This 4th of July I am thinking of why we save old buildings. I am fortunate to live in Rhode Island, which is one of the most architecturally diverse states with buildings spanning from 1680 to the modern day. Many buildings are still around by being well built, well preserved, or just saved for the practicality of saving. Some residents recognize this rich history and seek to save it, while most see and appreciate the architecture without knowing what it is. No matter which camp you are in, saving a building is not only good for history but it is really practical.
Rhode Island was a natural place for early inhabitants; with indigenous tribes finding Rhode Island perfect somewhat mild seasons, agriculture, abundant fishing, and lots of ways to make shelter; from stone to wood. Early European settlers wandered to Rhode Island for the same reasons, but also the deep harbors were perfect for protecting ships during inclement weather and later places of commerce. While early settlements relied on the indigenous population for survival, eventually they found their own means of survival and shelter, eventually interpreting shelter and function into a truly unique American way.
Rhode Island has many great early 18th century buildings, but there are places like Newport, Providence, and Bristol with fantastic clusters of early buildings. Bristol hosts the oldest continual 4th of July parade in the country, where people stake their place to witness bands, performers, and celebrities on the 2.5 mile trek. The streets are lined with every American style, from Federal, to Georgian, to Gothic, to 2nd Empire, to Queen Anne, to Craftsman and a host of other styles that no Bristolian takes for granted. These areas are well protected by a Historic District, but owners outside the Historic District are well maintained because they can and they should.
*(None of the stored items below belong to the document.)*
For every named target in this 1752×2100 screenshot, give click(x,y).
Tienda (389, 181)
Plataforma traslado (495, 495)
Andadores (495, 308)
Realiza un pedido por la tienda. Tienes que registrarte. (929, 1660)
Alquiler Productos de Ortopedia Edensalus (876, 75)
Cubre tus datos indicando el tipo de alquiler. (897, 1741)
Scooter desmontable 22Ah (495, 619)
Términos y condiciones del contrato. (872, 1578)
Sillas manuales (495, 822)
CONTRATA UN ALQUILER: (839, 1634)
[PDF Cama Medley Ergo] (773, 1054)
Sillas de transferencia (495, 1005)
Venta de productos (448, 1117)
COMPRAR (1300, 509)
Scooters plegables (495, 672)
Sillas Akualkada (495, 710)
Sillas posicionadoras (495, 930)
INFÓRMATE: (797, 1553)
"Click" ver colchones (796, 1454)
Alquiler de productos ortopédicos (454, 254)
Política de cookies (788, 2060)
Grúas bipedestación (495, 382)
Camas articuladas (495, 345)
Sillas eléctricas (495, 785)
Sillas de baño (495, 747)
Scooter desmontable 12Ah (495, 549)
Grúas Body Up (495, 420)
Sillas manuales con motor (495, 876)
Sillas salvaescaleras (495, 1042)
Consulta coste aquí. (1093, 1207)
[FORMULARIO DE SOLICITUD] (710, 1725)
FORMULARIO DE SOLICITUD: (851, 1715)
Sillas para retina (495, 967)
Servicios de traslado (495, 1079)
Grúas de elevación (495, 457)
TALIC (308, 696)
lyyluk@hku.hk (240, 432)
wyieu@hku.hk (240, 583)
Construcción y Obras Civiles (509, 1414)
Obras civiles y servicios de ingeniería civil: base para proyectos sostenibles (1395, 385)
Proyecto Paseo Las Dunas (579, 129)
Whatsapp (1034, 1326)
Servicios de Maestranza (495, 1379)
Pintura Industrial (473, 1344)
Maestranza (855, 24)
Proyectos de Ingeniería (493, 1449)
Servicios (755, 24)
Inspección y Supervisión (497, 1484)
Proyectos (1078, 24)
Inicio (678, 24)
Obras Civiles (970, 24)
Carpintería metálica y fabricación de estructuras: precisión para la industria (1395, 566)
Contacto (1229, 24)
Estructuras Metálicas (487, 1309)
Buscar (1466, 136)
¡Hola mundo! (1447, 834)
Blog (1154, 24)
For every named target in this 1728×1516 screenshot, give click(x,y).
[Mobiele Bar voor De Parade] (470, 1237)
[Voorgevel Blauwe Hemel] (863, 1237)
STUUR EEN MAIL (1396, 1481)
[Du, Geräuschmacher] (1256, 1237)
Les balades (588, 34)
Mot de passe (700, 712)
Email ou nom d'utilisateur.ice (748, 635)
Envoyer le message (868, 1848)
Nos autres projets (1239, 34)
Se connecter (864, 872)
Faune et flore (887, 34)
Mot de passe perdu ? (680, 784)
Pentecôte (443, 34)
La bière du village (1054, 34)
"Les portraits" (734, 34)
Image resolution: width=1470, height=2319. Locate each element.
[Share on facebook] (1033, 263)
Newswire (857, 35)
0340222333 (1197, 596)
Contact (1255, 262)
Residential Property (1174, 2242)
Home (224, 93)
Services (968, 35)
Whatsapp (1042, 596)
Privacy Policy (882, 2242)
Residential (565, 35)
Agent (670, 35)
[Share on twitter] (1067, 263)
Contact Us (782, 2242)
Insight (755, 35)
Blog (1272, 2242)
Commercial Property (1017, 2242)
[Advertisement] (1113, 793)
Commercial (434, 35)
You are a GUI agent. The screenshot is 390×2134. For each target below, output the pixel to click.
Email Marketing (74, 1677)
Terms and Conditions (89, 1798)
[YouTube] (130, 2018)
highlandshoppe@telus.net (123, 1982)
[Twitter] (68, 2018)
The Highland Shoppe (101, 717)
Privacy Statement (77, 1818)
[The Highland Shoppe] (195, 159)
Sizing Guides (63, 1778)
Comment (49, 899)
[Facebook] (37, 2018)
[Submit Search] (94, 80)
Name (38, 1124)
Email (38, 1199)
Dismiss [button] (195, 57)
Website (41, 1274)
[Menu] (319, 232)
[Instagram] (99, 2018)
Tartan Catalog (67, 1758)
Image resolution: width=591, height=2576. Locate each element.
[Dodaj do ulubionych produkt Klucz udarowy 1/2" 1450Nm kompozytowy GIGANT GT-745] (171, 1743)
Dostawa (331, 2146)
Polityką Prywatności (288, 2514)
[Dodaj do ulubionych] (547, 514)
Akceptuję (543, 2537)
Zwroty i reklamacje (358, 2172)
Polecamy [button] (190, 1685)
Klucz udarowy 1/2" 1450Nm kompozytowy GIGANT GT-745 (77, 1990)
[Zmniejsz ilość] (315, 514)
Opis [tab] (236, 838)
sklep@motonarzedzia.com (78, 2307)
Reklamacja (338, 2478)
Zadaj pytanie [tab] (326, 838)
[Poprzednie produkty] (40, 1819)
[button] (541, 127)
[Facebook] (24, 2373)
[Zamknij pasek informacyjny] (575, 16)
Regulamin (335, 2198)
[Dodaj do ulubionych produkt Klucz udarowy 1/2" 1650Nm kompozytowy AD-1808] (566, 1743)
There are no poorly built historic buildings. Sure, many buildings have fallen into a poor state but these conditions can only exist for a few decades until the building must be fixed or torn down. There are many buildings that have been cobbled together, inappropriately retrofitted, or have inferior framing or foundation, but they continue to exist by stubbornly creative Yankee occupants or by well-intentioned owners with some capital.
There are many owners who truly feel it is their responsibility to maintain a property. They may not be people with deep pockets, but they do what they can when they can. Some may just replace a roof, or repair a gutter, or paint the outside, or replace a deck, but they are unknowingly being good stewards. Historic preservation is not only about where George Washington slept, but it is about saving what we have since nothing can truly be reproduced, only copied. It is about saving the small parts and pieces as well as the entire building. The hand plane marks, wrought nails, and crooked doors are what make an old house and old house. Saving a building pays homage to those that crafted it, and by golly historic preservation is also really good for the environment and the economy, since it conserves materials, saves landfill space, and uses more local labor than materials.
So when you are celebrating the founding of our country, remember, our built environment tells the story of where we were to where we are now. Buildings reveal a lot about us. Art, economic prosperity, industry, political ideologies, technology, and natural resources are all on display for everyone to see. The story is all around us. Happy Independence Day.